Diplomacy (2014)

Review first published by Sight & Sound, Jan 2015

Synopsis: Paris before dawn, 25th August 1944. With the Allies due in the city centre within hours, General Dietrich von Choltitz prepares to enact Hitler’s orders to level the capital with rigged explosives. The Swedish consul Raoul Nordling enters Choltitz’s suite at the Hôtel Meurice via a secret entrance, and tries to persuade the General to disobey his orders and surrender to the Allies. Against Nordling’s arguments that the order lacks strategic value, that destroying Paris and her civilians would be against the laws of war, that the City of Love is a cultural treasure, and that history – and the French – would never forgive either Choltitz or Germany for such an act, Choltitz cites the principle of duty, the Allies’ phosphorus bombing of Hamburg and his legal right to destroy Paris as an ‘act of war’. When two of Himmler’s SS men turn up and menace Choltitz about the consequences for his family (under ‘Sippenhaft‘) of disobeying orders, Nordling offers safe passage to Switzerland for Choltitz’s wife and children. Choltitz calls off the detonation. About to set off the explosives in defiance of Choltitz’s order, Lieutenant Hegger is shot by French engineer Lanvin. Choltitz surrenders.

Review: Like so many European films, Diplomacy begins with a long list of co-producers. Alongside Gaumont and Arte France Cinéma, we also see Westdeutscher Rundfunk and Südwestrundfunk. This is, after all, a film adapted from a French play (Cyril Gély’s Diplomatie, 2011) by a German director (Volker Schlöndorff, The Lost Honour of Katharina Blum, 1975; The Tin Drum, 1979), in which two French actors reprise their rôles from the original stage production (André Dussollier as Swedish consul Raoul Nordling, Niels Arestrup as General Dietrich von Choltitz) with support from a host of German actors realising the bilingual script. Yet if the film is a paragon of Franco-German collaboration, its content keeps teasing the viewer with an altogether less salubrious counterfactual. For Diplomacy is set on the eve of the Allied liberation of Paris from Nazi Occupation, as Choltitz, then the city’s military governor, had to decide whether to raze the French capital – and its populace – to the ground on the direct orders of a bitter, beleaguered Hitler.

Garrisoned in the opulent Hôtel Meurice, with a perfect view from his balcony of the city that he is minded to annihilate, Choltitz is on the point of passing this order down the chain of command, when Nordling enters his suite via a secret entrance once used by Napoleon III to visit a lover.

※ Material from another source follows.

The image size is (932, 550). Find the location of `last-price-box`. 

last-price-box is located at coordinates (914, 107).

What follows is itself the deftest of seductions, as Nordling, an experienced ambassador who has already had successful dealings with Choltitz on the freeing of political prisoners, proceeds with great tact to dissuade his host from an extreme scorched earth policy of no real strategic value, and to convince him instead to surrender to the advancing Allied Forces who will reach the city’s centre within hours.

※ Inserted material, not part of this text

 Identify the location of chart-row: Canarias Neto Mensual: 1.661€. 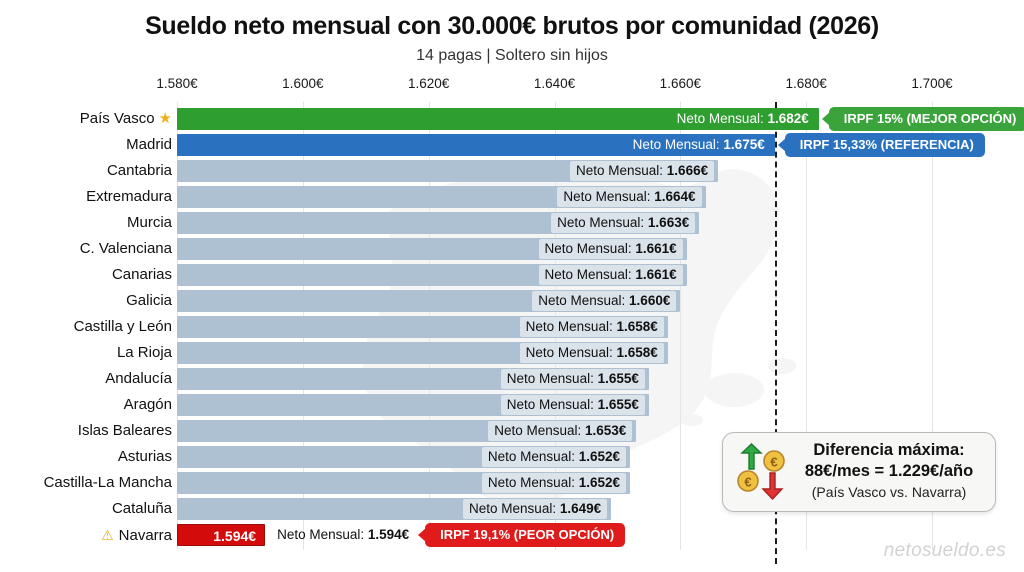
(512, 275).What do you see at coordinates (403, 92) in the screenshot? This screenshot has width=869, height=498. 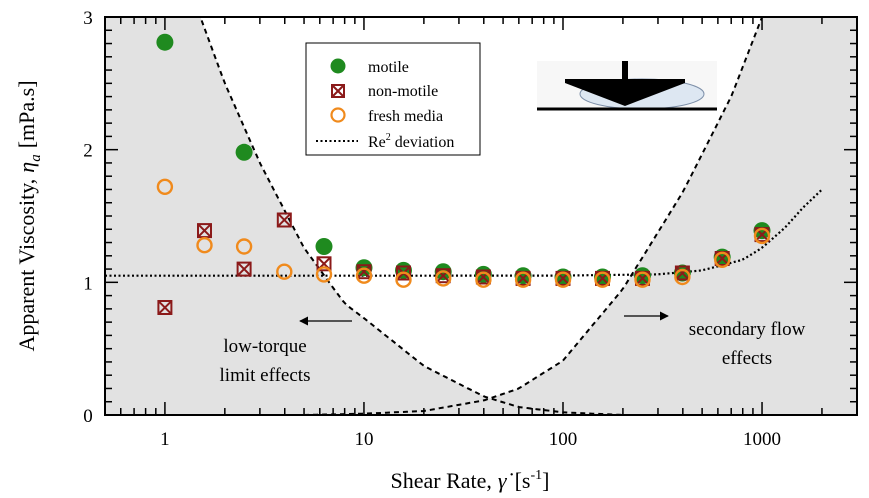 I see `legend-label-non-motile: non-motile` at bounding box center [403, 92].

Insubordination and capitulation do not come easily to a long-serving soldier (from a military family), and humanity might not be expected from a man who had previously followed orders to liquidate the entire Jewish population of Sevastapol, yet Nordling, played by Dussollier with a stern-faced gravity that is occasionally lightened by a flash of sly impishness, persists in appealing to Choltitz’s higher values and in accommodating and assuaging his fears. The rest, as they say, is history, with jaw ultimately triumphing over war.

Though essentially a two-hander, the claustrophobia of Diplomacy comes less from its spacious, well-furnished setting than from the sense that Choltitz’s hand is being forced by all manner of external pressures – not least the newly implemented law of Sippenhaft which would see his wife and children punished for his own act of disobedience. The conflict between duty and decency, civilisation and savagery that plagues Choltitz is prefigured in the opening sequence, in which a performance of Beethoven’s Seventh Symphony expressly conducted by that most controversial figure of Nazi-era compromise, Wilhelm Furtwängler, is used to accompany archival footage of the 1944 bombing of Warsaw. That footage represents a hauntingly vivid illustration of just what was at stake, and what might have been Paris’ fate. “By destroying Paris you destroy any future bilateral relationship,” Nordling suggests to Choltitz.

The form, even the very existence, of this Franco-German co-production illustrates just as vividly the benefits of diplomacy over destruction – while a closing-credits acknowledgment of the late Richard Holbrooke (“whose diplomacy ended another war”) situates the film’s themes in an ongoing story.